=== Written task 1 ===
List the problems that the ping flood text says these attacks can cause.
=== Written task 2 ===
Please scale the rows, beginning at the line that has "click on 'anmelden'" and stopping after the line that has "(319, 438).". Write those lines out again with their requests, multiply every answer coordinate by 1.25, and round each result to a whole number, with halves rounded up.

[START OF Excerpted passage]

The Basics of a Ping Flood Attack
A ping flood attack is a type of cyber attack that involves spamming or flooding a victim with Internet Control Message Protocol (ICMP) packets. It’s also known as an ICMP denial-of-service (DDoS) attack. During a ping flood attack, the perpetrator will send an excessive number of ICMP packets to your network. Depending on the volume of these ICMP packets, it may overwhelm your network.
Ping flood attacks can cause the following problems:
- Slow internet connection
- Consumption of bandwidth
- Complete network outage
- Loss of network connection between two or more computers
How Ping Flood Attacks Work
Networks — as well as the devices on networks — communicate with each other by sending and receiving packets of data. An outside network may send your own network an ICMP echo request packet to ping it. Your network will have to process and respond to this packet with its own ICMP echo reply packet.
Under normal circumstances, your network should be able to handle ICMP echo request packets. Problems, however, can occur when an excessive number of ICMP echo request packets are sent to your network. A ping flood attack can overwhelm your network with these packets. For each ICMP echo request packet your network receives, it will have to generate and send back an ICMP reply packet.
Tips to Protect Against Ping Flood Attacks
You can protect against ping flood attacks by using a firewall. A firewall is a digital shield that filters malicious or otherwise harmful traffic. Assuming you can configure it properly, it will automatically reject ICMP echo request packets during a ping flood attack.

[END OF Excerpted passage]
[START OF Stored data]

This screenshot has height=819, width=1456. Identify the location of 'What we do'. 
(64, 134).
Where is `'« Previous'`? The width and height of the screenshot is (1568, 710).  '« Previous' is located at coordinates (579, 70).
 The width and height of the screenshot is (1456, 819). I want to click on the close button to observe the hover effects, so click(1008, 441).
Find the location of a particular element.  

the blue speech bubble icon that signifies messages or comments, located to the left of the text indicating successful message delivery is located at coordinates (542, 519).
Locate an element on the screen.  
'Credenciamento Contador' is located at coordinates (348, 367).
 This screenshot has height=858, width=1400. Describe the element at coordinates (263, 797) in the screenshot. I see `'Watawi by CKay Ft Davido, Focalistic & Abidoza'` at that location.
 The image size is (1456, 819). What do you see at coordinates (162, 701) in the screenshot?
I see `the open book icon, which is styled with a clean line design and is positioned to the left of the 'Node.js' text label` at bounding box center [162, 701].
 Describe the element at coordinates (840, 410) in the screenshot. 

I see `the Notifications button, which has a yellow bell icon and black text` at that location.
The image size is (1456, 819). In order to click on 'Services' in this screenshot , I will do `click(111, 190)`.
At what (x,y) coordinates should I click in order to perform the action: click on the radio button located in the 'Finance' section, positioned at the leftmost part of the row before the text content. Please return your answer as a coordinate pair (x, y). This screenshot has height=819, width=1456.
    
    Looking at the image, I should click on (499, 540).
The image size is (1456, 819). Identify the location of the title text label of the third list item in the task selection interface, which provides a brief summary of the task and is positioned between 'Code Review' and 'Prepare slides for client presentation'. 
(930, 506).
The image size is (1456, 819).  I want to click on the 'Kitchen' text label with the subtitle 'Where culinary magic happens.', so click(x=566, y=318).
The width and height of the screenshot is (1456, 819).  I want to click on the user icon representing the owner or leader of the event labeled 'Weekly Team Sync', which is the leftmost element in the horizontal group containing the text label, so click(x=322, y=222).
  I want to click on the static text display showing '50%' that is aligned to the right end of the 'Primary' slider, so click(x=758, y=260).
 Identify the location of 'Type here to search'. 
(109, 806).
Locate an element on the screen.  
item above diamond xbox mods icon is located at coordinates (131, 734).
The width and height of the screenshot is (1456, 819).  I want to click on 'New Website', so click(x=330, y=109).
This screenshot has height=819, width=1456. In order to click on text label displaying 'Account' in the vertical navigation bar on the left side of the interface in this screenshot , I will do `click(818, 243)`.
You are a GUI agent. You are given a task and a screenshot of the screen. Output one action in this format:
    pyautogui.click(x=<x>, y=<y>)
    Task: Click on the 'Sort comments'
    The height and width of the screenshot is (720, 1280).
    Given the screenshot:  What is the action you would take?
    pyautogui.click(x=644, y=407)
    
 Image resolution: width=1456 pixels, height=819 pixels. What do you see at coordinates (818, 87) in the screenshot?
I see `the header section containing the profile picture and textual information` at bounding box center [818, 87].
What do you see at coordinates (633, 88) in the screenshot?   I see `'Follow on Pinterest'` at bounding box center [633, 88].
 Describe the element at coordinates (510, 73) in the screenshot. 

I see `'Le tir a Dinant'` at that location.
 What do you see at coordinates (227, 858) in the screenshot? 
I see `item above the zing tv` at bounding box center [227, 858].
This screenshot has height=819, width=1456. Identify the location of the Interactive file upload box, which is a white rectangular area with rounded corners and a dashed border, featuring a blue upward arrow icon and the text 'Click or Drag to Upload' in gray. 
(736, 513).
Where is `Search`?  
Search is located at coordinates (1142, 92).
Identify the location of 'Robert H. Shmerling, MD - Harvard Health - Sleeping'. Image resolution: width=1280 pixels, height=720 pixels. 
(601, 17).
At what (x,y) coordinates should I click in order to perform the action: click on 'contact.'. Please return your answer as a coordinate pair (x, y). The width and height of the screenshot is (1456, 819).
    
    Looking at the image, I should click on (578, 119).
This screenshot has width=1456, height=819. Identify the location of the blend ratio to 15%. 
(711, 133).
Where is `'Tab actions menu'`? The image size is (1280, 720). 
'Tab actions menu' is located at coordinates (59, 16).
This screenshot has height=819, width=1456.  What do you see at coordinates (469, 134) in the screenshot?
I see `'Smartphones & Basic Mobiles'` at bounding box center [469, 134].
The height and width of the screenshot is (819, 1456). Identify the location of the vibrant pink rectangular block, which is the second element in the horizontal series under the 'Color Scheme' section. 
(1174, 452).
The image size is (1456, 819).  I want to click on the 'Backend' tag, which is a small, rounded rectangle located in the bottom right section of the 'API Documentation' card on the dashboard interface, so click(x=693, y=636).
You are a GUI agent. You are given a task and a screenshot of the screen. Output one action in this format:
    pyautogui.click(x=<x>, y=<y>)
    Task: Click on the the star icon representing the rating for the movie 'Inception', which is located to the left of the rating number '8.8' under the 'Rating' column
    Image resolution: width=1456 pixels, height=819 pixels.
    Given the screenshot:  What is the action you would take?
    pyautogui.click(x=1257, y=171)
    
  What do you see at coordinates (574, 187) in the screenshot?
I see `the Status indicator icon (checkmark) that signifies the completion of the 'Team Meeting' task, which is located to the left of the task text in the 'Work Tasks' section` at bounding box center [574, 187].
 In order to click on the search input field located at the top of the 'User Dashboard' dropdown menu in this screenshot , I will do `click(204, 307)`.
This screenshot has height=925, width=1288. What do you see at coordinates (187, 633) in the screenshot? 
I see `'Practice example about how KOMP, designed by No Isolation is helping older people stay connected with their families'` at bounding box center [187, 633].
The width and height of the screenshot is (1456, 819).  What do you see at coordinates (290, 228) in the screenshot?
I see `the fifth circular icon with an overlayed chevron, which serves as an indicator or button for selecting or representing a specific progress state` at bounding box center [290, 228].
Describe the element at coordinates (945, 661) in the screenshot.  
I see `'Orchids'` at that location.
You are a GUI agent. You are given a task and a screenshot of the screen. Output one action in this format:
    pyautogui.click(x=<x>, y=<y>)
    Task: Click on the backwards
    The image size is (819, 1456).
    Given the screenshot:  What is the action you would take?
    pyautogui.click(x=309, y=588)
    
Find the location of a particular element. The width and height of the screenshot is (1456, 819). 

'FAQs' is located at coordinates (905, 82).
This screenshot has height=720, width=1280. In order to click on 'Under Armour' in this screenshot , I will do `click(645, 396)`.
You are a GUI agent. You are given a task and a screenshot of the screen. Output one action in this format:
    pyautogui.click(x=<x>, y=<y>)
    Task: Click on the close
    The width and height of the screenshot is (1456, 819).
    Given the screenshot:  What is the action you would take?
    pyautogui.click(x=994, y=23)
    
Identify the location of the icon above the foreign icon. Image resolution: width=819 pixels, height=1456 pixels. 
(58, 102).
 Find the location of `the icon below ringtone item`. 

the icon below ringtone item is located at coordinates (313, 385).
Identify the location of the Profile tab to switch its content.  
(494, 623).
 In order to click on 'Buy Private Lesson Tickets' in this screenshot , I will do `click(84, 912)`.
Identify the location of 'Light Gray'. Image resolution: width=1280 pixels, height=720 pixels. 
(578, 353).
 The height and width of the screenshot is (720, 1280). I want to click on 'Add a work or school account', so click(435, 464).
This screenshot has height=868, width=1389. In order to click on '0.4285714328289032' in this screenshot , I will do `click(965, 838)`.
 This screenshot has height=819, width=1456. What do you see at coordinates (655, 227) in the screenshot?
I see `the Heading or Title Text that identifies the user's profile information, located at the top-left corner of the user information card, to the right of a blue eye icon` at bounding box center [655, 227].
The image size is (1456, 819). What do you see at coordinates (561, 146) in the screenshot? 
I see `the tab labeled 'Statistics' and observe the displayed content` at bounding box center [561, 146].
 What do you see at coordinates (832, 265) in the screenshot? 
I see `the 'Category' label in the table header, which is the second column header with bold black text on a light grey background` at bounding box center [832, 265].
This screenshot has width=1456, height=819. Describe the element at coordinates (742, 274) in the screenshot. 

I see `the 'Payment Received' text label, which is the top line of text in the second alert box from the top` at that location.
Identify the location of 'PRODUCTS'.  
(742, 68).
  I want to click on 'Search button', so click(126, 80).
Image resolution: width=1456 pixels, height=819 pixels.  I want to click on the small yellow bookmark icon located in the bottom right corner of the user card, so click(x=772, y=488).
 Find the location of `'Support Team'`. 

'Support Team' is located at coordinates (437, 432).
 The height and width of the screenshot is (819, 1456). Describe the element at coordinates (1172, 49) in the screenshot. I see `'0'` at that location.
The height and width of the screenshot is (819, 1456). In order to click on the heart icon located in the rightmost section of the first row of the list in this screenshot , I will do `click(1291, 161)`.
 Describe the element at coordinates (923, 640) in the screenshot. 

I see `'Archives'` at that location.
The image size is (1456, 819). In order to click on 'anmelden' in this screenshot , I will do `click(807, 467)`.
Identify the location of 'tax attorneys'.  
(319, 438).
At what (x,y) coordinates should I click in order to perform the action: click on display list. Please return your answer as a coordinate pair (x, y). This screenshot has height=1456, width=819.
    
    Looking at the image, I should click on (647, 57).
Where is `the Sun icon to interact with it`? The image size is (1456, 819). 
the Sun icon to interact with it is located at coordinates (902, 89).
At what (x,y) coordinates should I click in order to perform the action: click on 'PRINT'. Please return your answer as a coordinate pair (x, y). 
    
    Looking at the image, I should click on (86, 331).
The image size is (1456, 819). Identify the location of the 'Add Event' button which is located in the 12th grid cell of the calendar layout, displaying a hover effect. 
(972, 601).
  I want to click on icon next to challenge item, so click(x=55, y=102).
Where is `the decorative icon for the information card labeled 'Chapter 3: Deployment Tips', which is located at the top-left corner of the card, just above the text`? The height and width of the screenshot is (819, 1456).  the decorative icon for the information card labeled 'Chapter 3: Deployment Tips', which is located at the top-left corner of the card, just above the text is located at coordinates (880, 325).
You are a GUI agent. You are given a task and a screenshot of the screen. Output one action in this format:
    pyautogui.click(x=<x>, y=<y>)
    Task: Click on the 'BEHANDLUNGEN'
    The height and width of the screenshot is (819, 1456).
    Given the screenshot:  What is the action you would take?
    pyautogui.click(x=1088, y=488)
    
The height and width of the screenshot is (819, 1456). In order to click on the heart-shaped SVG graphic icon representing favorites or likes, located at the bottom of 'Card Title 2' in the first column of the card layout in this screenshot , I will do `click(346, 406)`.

[END OF Stored data]

=== Written answer 1 ===
- Slow internet connection
- Consumption of bandwidth
- Complete network outage
- Loss of network connection between two or more computers

=== Written answer 2 ===
The image size is (1456, 819). In order to click on 'anmelden' in this screenshot , I will do `click(1009, 584)`.
Identify the location of 'tax attorneys'.  
(399, 548).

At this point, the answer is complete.